What is required:
Your answer should be one number: the count of lines in these entries that hold the word "toolbar".

Stored items
==================================================

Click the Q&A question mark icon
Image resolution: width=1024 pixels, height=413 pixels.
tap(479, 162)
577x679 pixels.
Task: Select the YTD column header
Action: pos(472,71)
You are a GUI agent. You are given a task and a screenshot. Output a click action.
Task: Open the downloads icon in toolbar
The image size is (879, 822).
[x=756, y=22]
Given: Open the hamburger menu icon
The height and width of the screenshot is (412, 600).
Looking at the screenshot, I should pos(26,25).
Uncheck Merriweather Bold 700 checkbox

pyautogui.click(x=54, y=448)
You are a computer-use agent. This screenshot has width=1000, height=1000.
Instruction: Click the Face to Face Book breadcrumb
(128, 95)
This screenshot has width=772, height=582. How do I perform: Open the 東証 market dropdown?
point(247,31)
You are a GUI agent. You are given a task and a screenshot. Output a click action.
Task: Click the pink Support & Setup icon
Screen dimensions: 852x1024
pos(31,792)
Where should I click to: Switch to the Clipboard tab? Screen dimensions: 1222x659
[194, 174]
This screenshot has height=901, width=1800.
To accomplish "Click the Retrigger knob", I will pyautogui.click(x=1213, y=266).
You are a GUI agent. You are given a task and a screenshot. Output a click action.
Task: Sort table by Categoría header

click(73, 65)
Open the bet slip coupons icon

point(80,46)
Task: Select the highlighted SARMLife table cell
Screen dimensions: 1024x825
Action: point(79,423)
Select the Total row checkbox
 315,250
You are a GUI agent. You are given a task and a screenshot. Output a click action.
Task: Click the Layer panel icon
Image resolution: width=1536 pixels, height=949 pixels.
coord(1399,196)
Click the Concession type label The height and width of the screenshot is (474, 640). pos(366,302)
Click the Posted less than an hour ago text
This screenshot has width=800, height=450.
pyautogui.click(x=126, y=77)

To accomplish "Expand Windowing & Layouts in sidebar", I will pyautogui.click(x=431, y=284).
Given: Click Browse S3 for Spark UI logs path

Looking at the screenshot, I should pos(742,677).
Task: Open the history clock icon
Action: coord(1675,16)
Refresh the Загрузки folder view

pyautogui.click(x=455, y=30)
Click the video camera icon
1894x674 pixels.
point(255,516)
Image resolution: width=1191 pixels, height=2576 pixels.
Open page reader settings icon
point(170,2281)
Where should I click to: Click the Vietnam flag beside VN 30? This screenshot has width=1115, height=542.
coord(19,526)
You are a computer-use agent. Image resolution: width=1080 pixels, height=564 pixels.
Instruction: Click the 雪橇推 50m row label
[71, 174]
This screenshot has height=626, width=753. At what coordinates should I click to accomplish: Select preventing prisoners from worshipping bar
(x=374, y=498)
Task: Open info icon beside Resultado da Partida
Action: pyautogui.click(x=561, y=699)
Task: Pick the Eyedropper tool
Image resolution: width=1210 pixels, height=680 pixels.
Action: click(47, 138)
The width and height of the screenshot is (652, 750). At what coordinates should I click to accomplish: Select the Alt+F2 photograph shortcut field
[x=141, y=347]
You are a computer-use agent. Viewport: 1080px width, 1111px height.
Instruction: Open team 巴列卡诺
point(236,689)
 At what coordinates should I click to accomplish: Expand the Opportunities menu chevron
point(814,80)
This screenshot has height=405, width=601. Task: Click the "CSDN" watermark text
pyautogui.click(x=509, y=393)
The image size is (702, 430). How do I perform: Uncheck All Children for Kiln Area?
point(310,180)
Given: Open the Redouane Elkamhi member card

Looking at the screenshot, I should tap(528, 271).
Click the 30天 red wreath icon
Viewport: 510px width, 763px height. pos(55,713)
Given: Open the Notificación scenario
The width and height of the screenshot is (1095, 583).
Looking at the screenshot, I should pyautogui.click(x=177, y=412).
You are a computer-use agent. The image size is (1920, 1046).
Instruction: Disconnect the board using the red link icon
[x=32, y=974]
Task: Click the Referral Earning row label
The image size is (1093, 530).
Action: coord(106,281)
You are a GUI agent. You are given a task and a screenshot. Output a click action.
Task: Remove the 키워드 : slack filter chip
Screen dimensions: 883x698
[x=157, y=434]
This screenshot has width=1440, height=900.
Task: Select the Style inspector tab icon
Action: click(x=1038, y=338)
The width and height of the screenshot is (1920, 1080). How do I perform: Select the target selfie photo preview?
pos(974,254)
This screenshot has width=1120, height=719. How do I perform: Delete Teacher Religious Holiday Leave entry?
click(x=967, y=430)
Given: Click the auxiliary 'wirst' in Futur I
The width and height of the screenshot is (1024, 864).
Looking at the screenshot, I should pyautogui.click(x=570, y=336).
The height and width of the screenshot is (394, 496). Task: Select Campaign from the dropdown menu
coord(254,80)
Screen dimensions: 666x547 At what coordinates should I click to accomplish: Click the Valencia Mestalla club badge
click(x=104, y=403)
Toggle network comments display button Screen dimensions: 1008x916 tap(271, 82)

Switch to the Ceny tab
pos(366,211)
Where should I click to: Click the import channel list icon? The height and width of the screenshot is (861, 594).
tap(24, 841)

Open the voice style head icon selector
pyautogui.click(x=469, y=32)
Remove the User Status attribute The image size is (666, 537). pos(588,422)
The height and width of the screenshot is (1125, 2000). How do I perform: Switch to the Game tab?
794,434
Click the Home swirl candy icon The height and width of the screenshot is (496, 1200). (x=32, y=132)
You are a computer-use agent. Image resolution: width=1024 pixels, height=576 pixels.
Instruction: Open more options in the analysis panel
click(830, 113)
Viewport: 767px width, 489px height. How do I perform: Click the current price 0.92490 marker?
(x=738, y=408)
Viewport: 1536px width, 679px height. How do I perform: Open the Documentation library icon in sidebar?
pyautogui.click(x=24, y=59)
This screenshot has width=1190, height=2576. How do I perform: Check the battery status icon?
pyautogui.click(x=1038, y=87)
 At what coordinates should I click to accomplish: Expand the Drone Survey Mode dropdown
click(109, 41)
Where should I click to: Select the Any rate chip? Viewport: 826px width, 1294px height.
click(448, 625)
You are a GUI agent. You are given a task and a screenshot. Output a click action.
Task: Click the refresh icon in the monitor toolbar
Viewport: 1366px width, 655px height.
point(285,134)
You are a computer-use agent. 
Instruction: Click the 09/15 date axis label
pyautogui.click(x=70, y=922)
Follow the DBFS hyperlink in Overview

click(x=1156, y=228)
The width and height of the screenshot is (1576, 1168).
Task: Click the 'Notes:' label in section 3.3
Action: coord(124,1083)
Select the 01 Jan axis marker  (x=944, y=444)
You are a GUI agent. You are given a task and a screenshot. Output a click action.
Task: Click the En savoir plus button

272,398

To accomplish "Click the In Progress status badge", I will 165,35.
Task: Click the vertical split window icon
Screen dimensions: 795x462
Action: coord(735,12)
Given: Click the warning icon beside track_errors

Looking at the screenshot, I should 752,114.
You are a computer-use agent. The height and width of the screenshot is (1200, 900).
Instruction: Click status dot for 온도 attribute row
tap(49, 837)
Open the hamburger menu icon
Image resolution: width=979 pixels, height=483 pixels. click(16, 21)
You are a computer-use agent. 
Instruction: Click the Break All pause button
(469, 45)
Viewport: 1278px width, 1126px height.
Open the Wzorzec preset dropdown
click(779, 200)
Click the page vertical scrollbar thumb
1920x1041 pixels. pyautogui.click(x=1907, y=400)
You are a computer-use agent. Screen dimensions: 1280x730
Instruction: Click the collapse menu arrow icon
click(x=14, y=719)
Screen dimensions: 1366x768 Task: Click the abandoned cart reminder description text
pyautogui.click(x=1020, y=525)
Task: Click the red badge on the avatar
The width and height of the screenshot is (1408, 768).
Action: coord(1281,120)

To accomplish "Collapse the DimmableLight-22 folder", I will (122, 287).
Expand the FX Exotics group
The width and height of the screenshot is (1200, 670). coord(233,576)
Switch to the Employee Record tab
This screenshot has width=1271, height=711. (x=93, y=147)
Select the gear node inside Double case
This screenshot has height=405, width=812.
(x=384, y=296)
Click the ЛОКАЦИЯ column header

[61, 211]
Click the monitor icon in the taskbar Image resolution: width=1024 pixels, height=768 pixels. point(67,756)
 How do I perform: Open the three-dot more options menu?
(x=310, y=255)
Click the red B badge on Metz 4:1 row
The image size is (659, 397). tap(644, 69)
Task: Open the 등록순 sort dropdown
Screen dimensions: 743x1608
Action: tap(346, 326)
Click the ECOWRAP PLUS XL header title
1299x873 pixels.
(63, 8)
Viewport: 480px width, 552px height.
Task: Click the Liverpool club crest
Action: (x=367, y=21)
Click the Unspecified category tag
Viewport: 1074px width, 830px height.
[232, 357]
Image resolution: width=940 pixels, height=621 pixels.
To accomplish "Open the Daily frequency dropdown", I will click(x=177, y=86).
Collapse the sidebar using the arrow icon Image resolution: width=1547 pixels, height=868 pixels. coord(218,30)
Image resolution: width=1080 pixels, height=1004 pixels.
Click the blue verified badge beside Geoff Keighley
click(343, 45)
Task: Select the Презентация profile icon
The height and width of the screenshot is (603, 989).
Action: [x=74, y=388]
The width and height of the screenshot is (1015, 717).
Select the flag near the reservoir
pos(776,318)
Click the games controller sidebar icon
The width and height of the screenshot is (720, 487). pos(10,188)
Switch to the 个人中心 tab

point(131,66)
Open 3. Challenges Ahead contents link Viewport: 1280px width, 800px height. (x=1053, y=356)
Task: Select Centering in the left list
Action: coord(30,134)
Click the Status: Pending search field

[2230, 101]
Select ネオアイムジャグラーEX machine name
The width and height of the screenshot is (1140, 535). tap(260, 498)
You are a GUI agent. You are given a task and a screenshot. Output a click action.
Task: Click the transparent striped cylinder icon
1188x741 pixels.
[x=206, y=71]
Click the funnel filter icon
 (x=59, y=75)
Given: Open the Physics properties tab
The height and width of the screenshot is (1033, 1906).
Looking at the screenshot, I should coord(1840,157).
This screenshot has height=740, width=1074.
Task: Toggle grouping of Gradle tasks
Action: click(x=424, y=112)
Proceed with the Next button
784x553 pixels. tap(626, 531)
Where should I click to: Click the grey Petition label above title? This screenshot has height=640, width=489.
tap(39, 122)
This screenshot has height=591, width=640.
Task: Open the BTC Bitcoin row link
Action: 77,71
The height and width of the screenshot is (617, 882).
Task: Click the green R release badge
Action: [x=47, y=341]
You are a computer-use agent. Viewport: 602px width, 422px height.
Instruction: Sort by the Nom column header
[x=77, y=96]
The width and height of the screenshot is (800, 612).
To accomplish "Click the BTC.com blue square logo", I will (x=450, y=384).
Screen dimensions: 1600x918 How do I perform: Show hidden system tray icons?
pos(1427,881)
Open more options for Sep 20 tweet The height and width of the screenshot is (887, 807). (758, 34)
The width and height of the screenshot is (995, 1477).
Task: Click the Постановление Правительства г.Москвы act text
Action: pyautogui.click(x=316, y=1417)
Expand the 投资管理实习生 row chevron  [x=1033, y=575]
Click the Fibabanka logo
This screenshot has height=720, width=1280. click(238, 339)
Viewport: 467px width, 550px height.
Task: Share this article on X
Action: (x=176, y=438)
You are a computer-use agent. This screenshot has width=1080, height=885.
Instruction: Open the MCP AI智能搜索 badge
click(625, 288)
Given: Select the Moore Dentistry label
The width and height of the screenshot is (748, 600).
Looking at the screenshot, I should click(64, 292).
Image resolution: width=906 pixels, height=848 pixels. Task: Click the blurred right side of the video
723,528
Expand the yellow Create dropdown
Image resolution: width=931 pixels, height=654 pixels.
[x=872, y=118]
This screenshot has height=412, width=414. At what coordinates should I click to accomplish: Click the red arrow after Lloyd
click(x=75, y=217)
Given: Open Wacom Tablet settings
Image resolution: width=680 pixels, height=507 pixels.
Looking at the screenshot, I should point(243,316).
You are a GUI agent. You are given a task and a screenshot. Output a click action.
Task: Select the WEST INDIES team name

==================================================

Answer box:
2